**PROBLEM**
Print each record exactly as it appears, but drop the images.

Collected data

- - - - - - -

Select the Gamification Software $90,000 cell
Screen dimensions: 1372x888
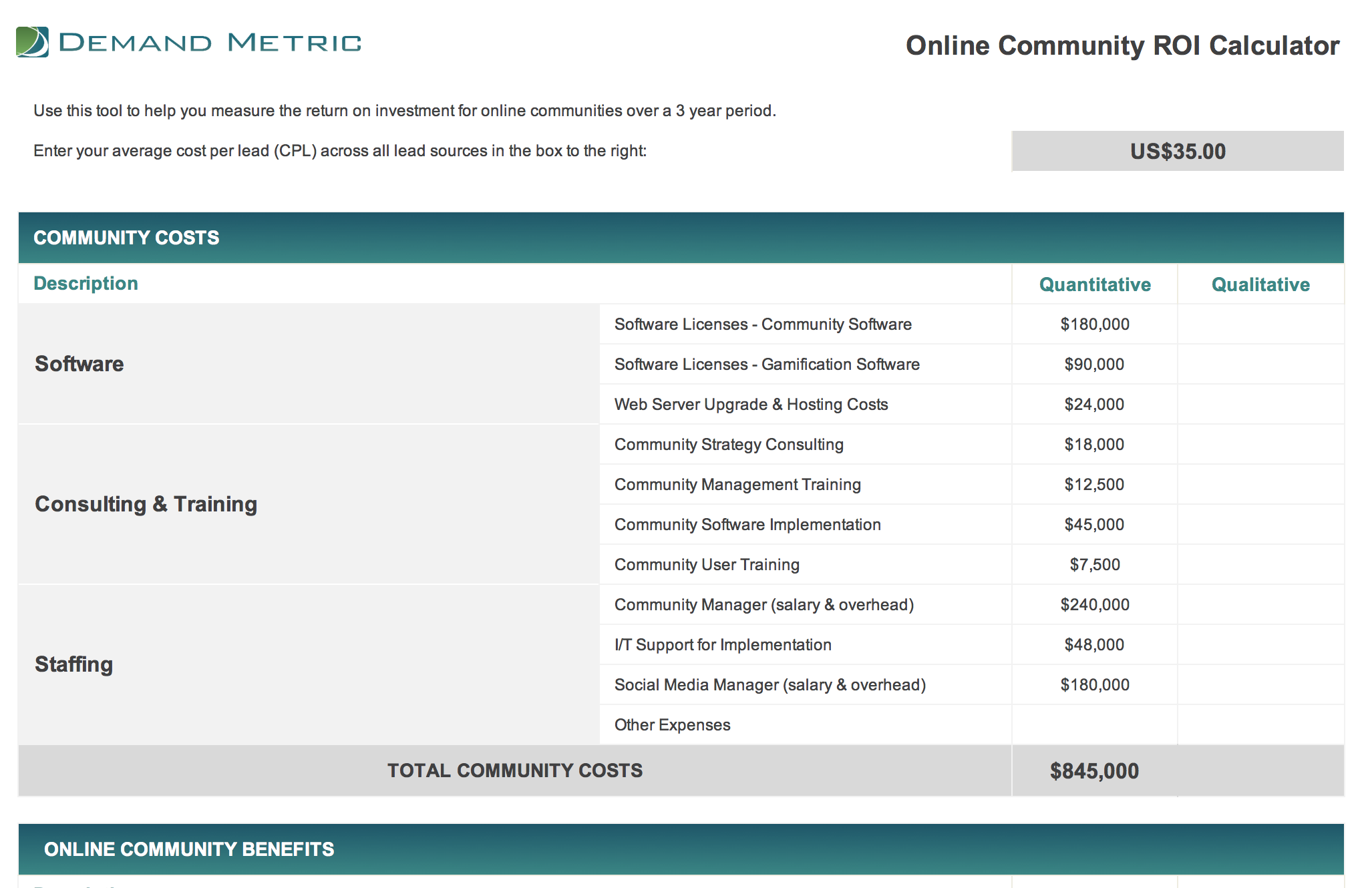tap(1094, 365)
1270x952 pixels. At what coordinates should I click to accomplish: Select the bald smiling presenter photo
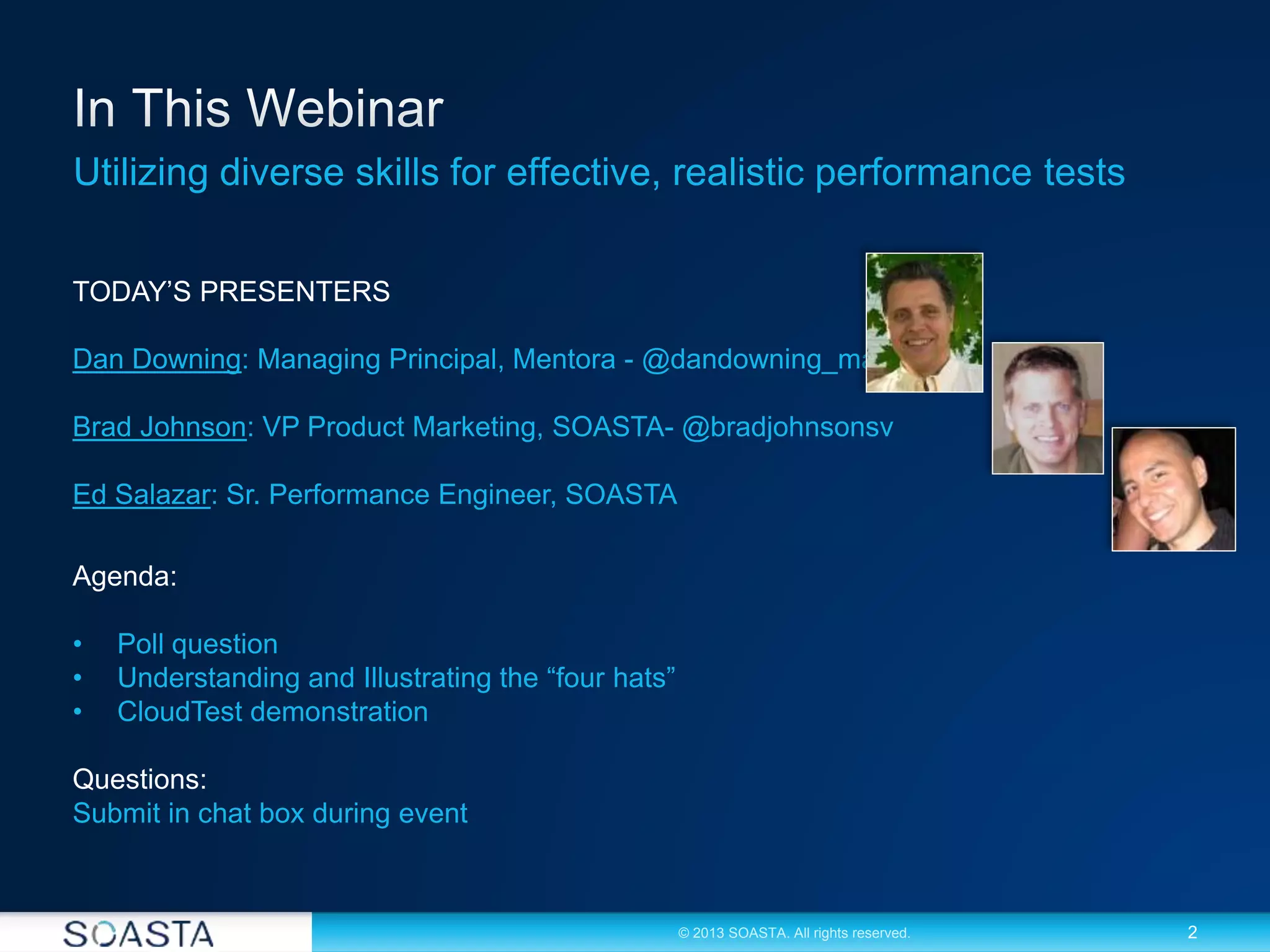coord(1173,489)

- - - - - - -

**PROBLEM SOLUTION**
Select the Gamification Software $90,000 cell
Screen dimensions: 1372x888
tap(1094, 365)
1270x952 pixels. At what coordinates should I click to accomplish: Select the bald smiling presenter photo
coord(1173,489)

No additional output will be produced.